In fact, the history of life on Earth is full of these dramatic “state shifts.” Over and over again, some force or forces, gradual or sudden, combined to push the Earth past a tipping point, to reshuffle the global biological deck, or maybe even throw all the cards up in the air.

“This one is unique in that we caused it,” said UC Davis paleontologist Geerat Vermeij.

Wait, “this one”?

Vermeij is talking about the state shift that he and some fellow scientists believe is happening right now.

Vermeij was born in the Netherlands and has maybe just a slight accent. He’s written books with sweeping titles such as Nature: An Economic History and The Evolutionary World: How Adaptation Explains Everything From Seashells to Civilization. He appeared in a PBS documentary, and his bio reads that “he probably knows more about molluscs and their shells than anyone alive.”

He’s also probably one of the few blind paleontologists around. When he sat down for an interview, he held a fat Braille copy of an article he recently worked on, plainly titled, “Approaching a state shift in the Earth’s biosphere.”

A non-Braille version of the article was published in the journal Nature in early June, just ahead of the Rio de Janeiro conference on climate change.

Vermeij was just one of 20 scientists who contributed research in their special disciplines.

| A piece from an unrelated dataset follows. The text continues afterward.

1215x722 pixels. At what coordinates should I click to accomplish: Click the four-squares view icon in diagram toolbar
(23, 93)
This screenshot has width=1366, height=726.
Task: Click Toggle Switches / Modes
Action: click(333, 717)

“Humans are now forcing the biosphere toward another [state shift], with the potential for rapidly and irreversibly transforming Earth into a state unknown in human experience,” the authors conclude.

Human-driven climate change, overpopulation, overdevelopment, overfishing, the elimination of top predators in most ecosystems and overexploitation of resources—the list goes on. But the root causes are not surprising.

“Human population growth and per-capita consumption rate underlie all of the other drivers of global change,” reads the report.

The human population on Earth is somewhere around 7 billion now. It’s growing by 77 million people a year and is projected to be 9.5 billion by 2050.

It might be worse if not for education, birth control and a global rising standard of living. “We’re actually beginning to get a handle on population,” said Vermeij, “though it’s going too slowly.”

But all the trends on global consumption are headed steeply up. “It would help a lot if we could make it unfashionable to be a really big consumer,” said Vermeij.

More people, of course, means more of the planet has already been transformed by human use. Forty-three percent of the land has been converted to agriculture or urban use. And 50 percent of the Earth’s ecosystems will have undergone state shift by the year 2025.

The authors compared that to the fundamental transformation of the Earth’s surface during the last ice age, “when [about 30 percent] of the Earth’s surface went from being covered by glacial ice to being ice free.”

Meanwhile, the atmospheric concentration of carbon dioxide has increased by more than a third compared to pre-industrial levels. That’s leading to global warming and acidification of the oceans.

“It may not be completely obvious to us as urban individuals,” said Vermeij, “but all of the separate shocks to the system are acting in a positive feedback loop, increasing the possibility of a flip. We are having many effects, feeding upon one another in a sort of ghastly way.”

The paper’s lead author, UC Berkeley biology professor Anthony D. Barnosky, told the Los Angeles Times that in the worst-case scenario this state shift “could actually be equivalent to an asteroid striking the Earth” and lead to the loss of 75 percent of the biodiversity on the planet.

The question is just how fast these transformations are taking place. Even within the group of 20 authors of the state-shift article, Vermeij said, there’s some division between the optimists and the pessimists.

“It’s useful to be optimistic. People don’t react well to pessimism. They stop trying to help. So, I’d like to be optimistic. But I’m not,” he said.

“The best we can do is slow it down. If we can slow it down, then we have some chance of adapting to it.”